Nasrallah also briefly addressed what might happen when the Gaza war is over and Israel turns its full attention back to Lebanon and Hezbollah’s dangerous missiles. The deterrence strategy that was upheld for seventeen years is likely no longer valid now that Israel suffered such horrific casualties at the hands of another neighboring enemy on October 7. Even before the Gaza war, Hezbollah’s border escalation was seemingly changing Israel’s calculus; today, many countries have concluded that groups like Hamas and Hezbollah need to be contained before another October 7 happens. In addition, the United States has reestablished a very strong military presence in the region, and even if some of these deployments prove temporary, the Biden administration’s recent diplomatic activity in the Middle East indicates a longer-term determination to prevent escalation after the war.

Nasrallah seems aware of these shifts and has signaled Hezbollah’s unwillingness to change the deterrence policy along the border: “The resistance’s operations in the South tell the enemy that if it carries out an aggression or thinks of waging a preemptive operation, it will be committing the biggest foolishness in its history.” While vague and couched as a warning against Israeli action, this remark essentially communicated that Hezbollah will not escalate unless Israel launches some kind of unexpected, large-scale campaign across the northern border.

Despite Nasrallah’s rhetorical caution, however, the fact remains that more and more military clashes are occurring on Lebanon’s border daily, so the risks of miscalculation are rising as well.
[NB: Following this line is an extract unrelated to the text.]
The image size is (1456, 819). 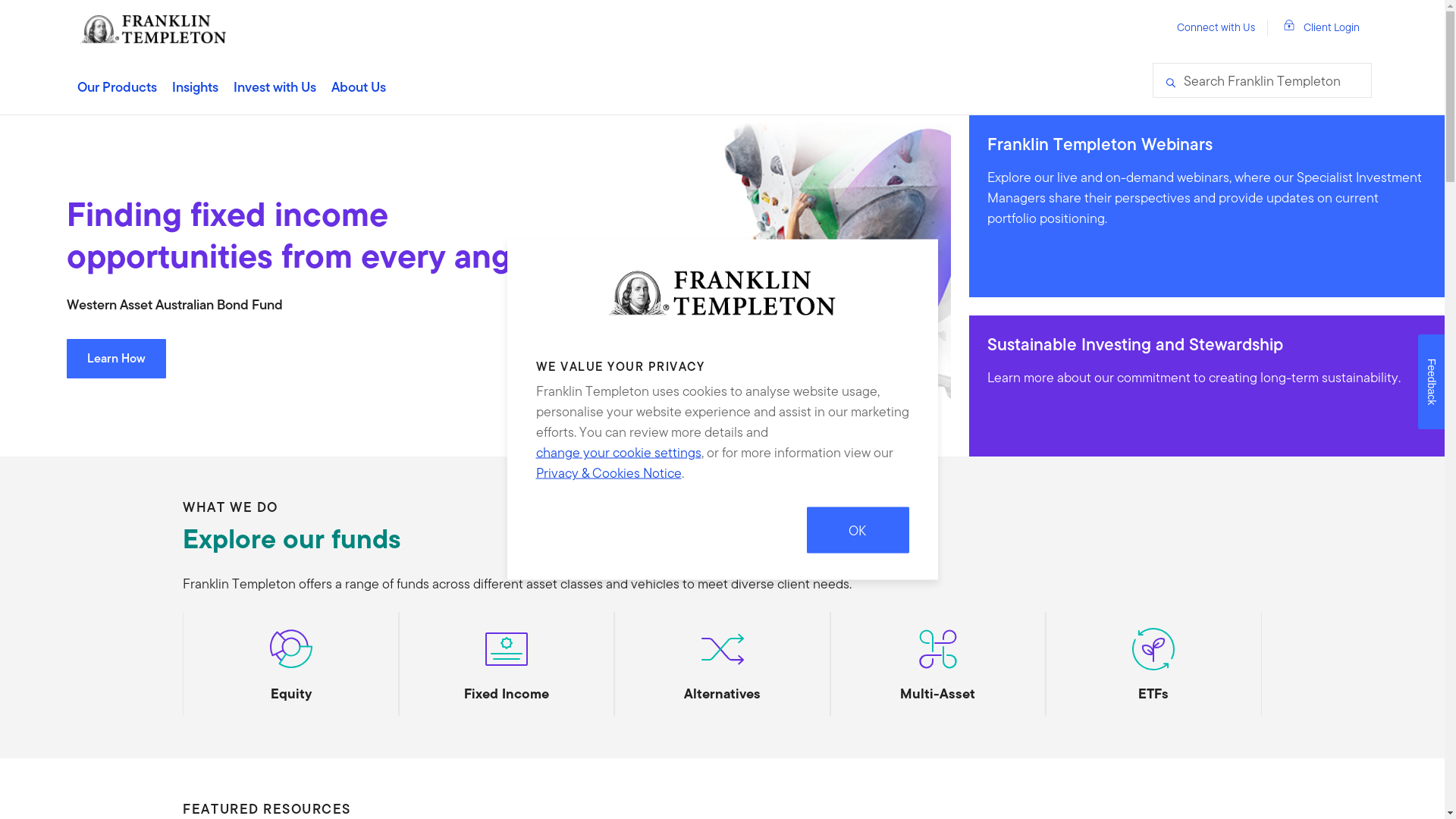 I want to click on 'Privacy & Cookies Notice', so click(x=607, y=472).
Whether he likes it or not, he may eventually find himself having to make a very different speech in the midst of unintended escalation with Israel. Alternatively, Hezbollah may one day improve its financial situation and boost its military apparatus to the point where it is truly ready to face Israel in a full-scale conflict.

Either way, the United States and its partners must continue signaling Hezbollah and Iran that they are willing to strike back if the group miscalculates its current level of attacks or changes its tactics. They should also start formulating a new Iran policy—one that addresses all of Iran’s militias and destabilizing activities in the region. Otherwise, they risk leaving themselves vulnerable to a repeat of October 7 on another frontier.